ROWS →
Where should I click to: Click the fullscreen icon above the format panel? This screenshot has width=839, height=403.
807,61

* * *

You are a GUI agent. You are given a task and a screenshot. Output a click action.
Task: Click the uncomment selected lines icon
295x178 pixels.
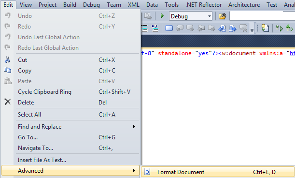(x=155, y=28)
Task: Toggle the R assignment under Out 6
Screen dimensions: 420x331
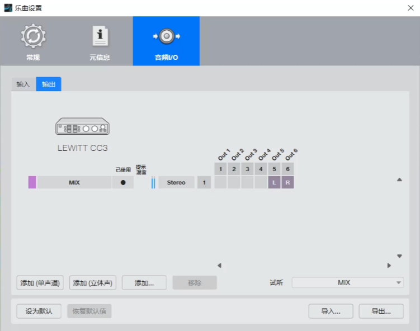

OBJECTIVE →
Reproduce the part of the records that opens with the line containing "You are a GUI" and closes with the line containing "Screen dimensions: 420x331", including both of those lines. Leave the pictures out of your answer.

RESULT OF THE TASK →
You are a GUI agent. You are given a task and a screenshot. Output a click action.
Task: Click the uncomment selected lines icon
295x178 pixels.
(x=155, y=28)
Task: Toggle the R assignment under Out 6
Screen dimensions: 420x331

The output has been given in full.